(Stored records)
···
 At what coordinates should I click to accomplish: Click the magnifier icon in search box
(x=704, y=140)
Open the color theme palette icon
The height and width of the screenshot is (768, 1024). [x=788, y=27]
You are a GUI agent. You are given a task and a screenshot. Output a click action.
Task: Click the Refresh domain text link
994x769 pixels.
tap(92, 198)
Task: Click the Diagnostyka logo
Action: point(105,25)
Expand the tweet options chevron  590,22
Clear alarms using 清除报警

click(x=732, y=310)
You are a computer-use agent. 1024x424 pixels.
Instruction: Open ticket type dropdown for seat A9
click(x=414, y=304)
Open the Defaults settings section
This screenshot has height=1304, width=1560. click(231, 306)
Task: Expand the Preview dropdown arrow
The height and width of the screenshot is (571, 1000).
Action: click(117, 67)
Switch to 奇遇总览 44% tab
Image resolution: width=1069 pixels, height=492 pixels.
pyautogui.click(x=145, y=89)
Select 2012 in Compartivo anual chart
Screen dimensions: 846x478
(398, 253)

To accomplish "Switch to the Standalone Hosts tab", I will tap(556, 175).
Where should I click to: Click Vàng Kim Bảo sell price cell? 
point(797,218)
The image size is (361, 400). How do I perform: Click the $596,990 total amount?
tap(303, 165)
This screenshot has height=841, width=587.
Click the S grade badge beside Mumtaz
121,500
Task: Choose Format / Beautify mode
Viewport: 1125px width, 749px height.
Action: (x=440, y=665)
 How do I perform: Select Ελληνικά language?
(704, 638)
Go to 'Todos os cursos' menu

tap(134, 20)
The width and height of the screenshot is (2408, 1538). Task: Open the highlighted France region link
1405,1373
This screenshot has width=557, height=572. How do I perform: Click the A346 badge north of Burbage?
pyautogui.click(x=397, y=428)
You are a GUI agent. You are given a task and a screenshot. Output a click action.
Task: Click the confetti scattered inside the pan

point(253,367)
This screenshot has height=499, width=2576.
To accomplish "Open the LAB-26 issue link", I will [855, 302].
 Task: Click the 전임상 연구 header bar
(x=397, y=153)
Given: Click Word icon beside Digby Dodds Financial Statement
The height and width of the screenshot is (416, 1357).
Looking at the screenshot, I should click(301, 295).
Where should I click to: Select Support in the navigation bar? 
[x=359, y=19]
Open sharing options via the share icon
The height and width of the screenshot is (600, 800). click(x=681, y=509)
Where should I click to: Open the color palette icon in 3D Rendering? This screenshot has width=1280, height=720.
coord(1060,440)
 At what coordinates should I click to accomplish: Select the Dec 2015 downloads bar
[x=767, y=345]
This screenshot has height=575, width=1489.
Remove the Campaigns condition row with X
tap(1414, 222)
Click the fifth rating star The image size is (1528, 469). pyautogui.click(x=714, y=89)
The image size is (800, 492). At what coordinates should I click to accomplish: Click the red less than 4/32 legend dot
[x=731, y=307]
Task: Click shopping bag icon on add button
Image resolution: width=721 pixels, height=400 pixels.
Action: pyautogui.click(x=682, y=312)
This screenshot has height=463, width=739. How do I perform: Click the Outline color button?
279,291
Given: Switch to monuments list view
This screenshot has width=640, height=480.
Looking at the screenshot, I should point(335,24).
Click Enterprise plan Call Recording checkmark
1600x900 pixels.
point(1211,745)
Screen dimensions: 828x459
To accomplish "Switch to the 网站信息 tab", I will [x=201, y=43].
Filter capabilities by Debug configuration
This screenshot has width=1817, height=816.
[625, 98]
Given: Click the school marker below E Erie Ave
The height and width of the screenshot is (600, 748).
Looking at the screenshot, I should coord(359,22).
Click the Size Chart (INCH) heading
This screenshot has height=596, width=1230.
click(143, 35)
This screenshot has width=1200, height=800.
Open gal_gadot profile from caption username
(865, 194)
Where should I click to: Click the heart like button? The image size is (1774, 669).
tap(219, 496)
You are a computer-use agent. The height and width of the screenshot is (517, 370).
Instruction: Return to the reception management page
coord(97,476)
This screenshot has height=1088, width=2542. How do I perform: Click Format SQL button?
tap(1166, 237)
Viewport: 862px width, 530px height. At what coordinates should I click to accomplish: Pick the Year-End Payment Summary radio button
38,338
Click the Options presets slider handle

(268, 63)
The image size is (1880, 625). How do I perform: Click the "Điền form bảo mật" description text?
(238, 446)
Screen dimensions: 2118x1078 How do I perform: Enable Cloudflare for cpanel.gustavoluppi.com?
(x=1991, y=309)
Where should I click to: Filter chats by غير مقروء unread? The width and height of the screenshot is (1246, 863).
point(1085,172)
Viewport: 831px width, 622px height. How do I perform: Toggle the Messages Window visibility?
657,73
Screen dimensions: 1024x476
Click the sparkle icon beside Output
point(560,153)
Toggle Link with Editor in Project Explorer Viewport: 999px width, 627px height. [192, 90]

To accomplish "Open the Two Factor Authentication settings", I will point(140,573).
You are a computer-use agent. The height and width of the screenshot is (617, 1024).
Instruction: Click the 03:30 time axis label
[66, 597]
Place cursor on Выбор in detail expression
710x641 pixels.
···
THE PROBLEM: Exactly one number is the answer: how many lines in the data include the word "agent".

ANSWER SPACE: 5